*** WORKING DATA Section Begins ***

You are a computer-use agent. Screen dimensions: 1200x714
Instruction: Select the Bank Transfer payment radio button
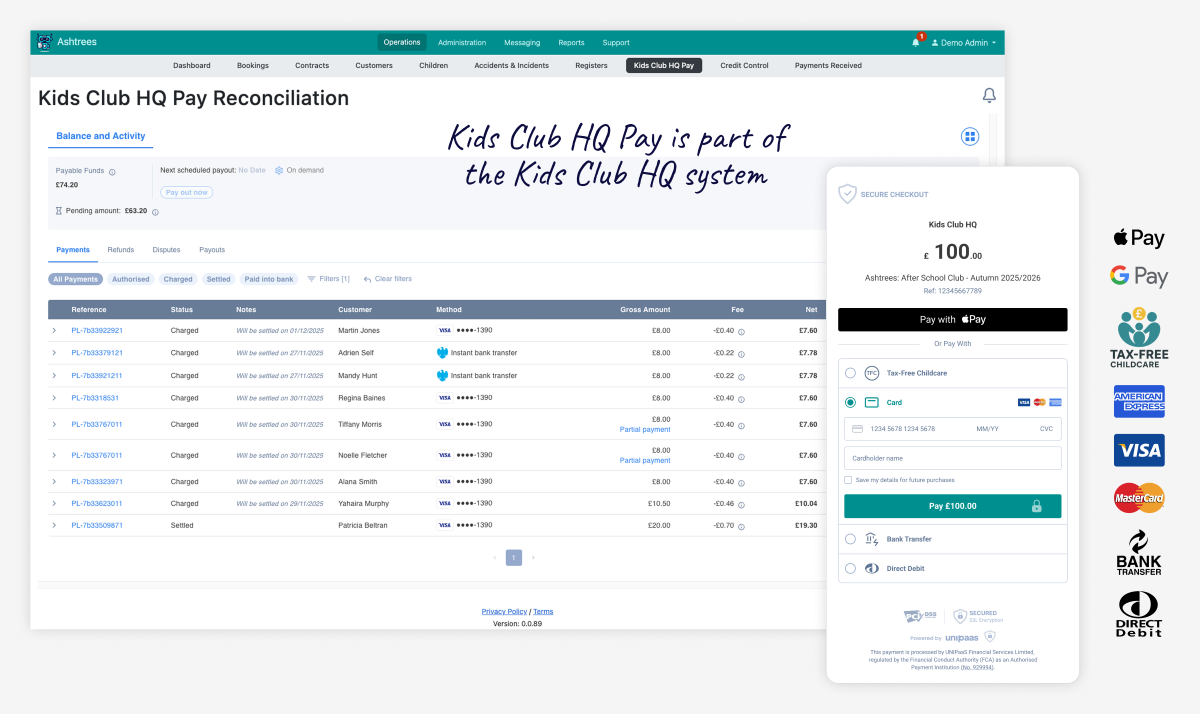pos(850,539)
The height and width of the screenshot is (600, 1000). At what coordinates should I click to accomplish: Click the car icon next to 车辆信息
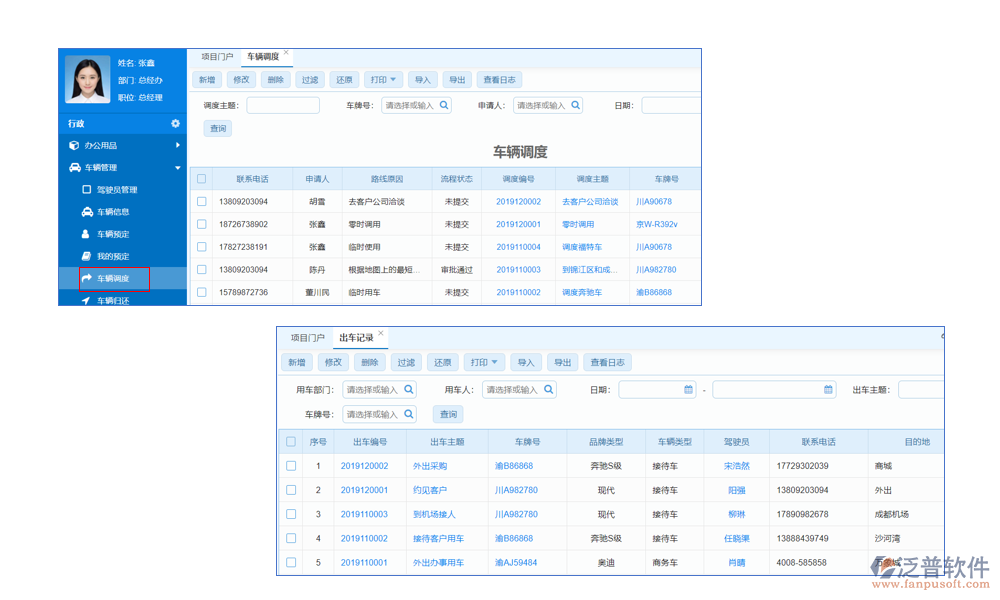(86, 212)
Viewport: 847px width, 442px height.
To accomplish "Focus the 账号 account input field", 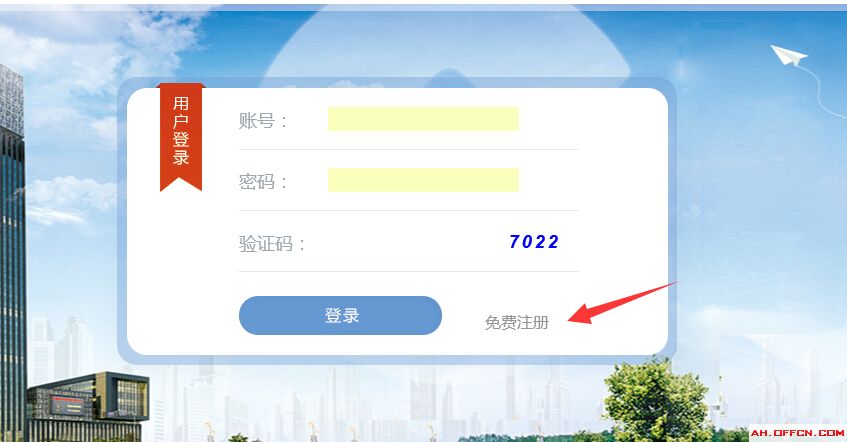I will (x=423, y=119).

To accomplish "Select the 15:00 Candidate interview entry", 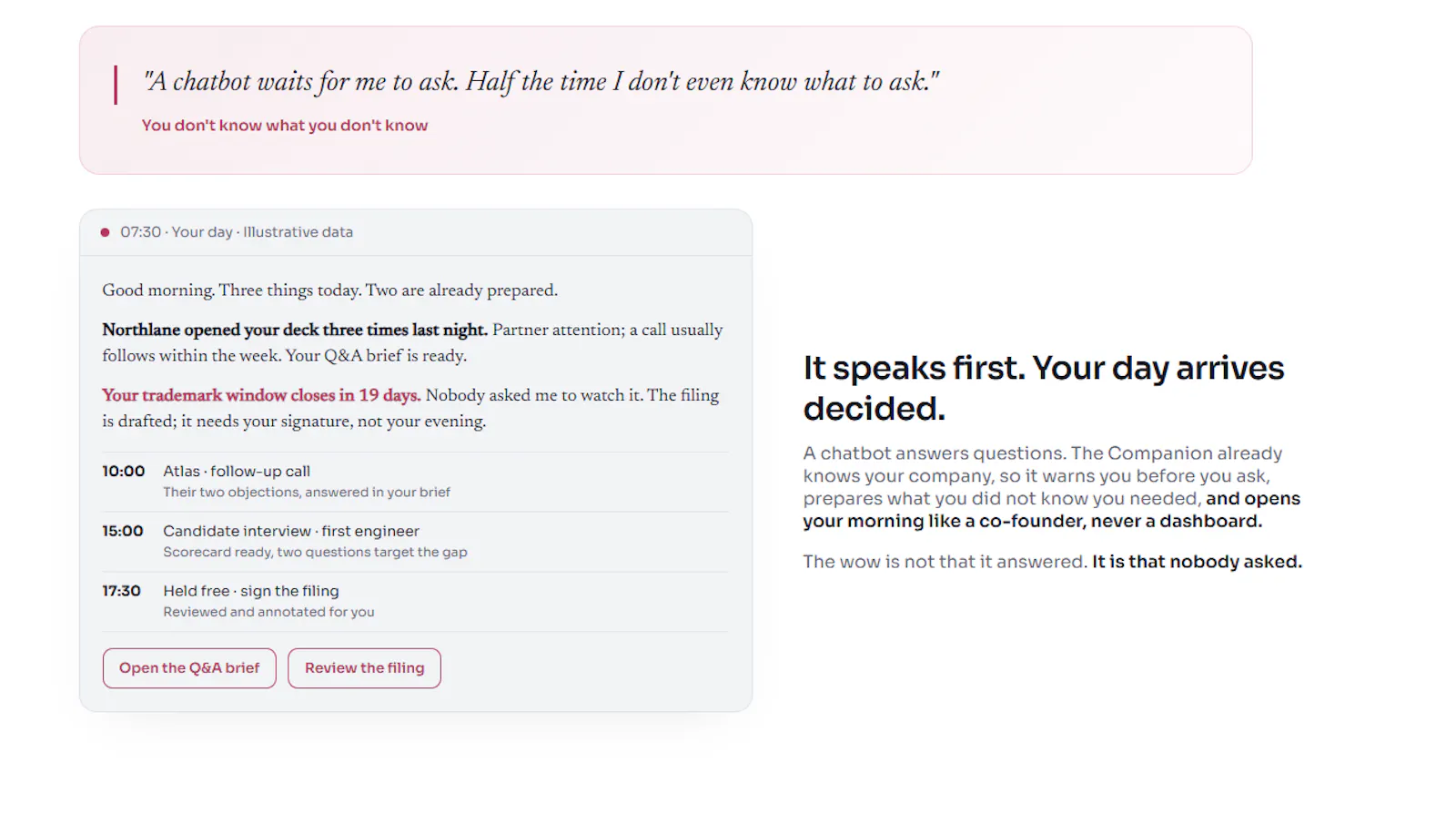I will coord(415,542).
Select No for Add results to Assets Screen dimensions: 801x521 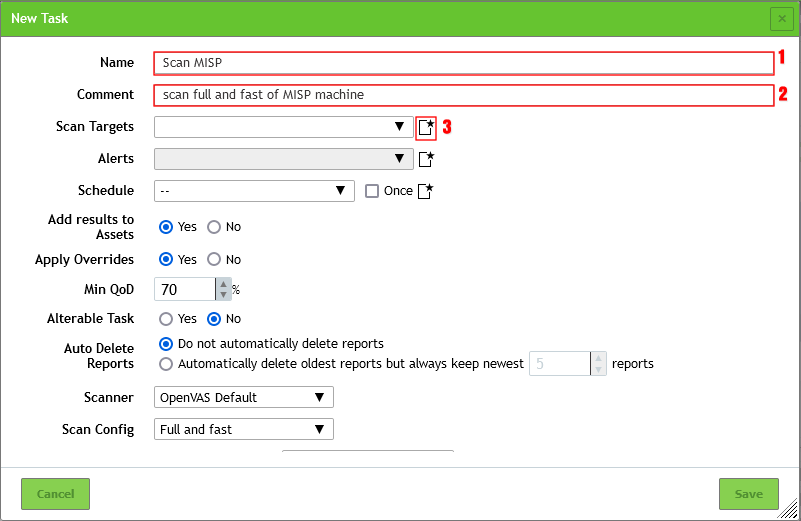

*** WORKING DATA Section Ends ***

» **THE TASK**: Your task is to repeat exactly the lines from the beginning of the data to the line that contains "Viewport: 847px width, 442px height.", both ends included, leaving out pictures.

» **RESULT FOR THIS TASK**:
You are a computer-use agent. Screen dimensions: 1200x714
Instruction: Select the Bank Transfer payment radio button
pos(850,539)
The height and width of the screenshot is (600, 1000). At what coordinates should I click to accomplish: Click the car icon next to 车辆信息
(86, 212)
Viewport: 847px width, 442px height.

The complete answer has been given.